● **Requirement**
Look for the word "Close" in the entries below, then copy every line that has it.

──────── Information supplied ────────

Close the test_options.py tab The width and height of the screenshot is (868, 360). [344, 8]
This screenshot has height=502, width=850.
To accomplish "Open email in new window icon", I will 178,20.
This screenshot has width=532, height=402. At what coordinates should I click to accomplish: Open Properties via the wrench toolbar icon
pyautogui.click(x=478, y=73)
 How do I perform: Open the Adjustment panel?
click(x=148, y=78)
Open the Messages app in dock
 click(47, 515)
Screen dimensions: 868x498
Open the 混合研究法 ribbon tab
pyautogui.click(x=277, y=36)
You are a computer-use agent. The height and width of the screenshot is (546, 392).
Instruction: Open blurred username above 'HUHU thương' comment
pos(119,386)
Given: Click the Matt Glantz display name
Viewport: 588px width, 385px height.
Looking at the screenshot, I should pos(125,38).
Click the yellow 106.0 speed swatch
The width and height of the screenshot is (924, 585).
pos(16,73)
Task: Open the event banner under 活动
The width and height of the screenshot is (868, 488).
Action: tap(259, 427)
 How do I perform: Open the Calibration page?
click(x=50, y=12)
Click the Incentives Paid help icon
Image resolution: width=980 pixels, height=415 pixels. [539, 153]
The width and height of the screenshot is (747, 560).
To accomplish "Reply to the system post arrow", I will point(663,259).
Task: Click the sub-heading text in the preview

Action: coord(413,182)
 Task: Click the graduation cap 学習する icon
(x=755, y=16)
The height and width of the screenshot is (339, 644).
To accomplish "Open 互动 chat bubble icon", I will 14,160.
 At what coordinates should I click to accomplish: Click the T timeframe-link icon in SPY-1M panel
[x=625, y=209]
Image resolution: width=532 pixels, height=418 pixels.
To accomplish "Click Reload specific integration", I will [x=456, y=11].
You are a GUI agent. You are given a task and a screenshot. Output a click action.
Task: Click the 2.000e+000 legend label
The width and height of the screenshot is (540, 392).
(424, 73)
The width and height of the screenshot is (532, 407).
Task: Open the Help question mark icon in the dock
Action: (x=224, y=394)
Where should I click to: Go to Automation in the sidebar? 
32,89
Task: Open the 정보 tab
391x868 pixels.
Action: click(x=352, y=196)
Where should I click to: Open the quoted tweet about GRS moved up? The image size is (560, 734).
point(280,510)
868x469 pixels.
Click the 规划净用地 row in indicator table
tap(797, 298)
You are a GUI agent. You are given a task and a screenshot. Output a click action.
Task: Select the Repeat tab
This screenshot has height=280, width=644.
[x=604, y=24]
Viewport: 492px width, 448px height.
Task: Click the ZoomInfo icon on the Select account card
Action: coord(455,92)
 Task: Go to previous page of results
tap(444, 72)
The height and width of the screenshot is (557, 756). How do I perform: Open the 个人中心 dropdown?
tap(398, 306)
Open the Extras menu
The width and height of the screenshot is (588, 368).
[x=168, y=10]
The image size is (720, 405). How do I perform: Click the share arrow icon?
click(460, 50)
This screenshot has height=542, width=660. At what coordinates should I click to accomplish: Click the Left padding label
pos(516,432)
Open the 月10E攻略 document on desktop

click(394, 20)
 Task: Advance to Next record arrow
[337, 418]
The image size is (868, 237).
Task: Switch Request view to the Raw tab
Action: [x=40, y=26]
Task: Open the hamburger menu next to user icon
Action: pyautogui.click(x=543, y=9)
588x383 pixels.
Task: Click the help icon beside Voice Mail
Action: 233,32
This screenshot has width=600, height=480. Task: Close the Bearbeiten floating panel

────────

● **Task answer**
Close the test_options.py tab The width and height of the screenshot is (868, 360). [344, 8]
This screenshot has width=600, height=480. Task: Close the Bearbeiten floating panel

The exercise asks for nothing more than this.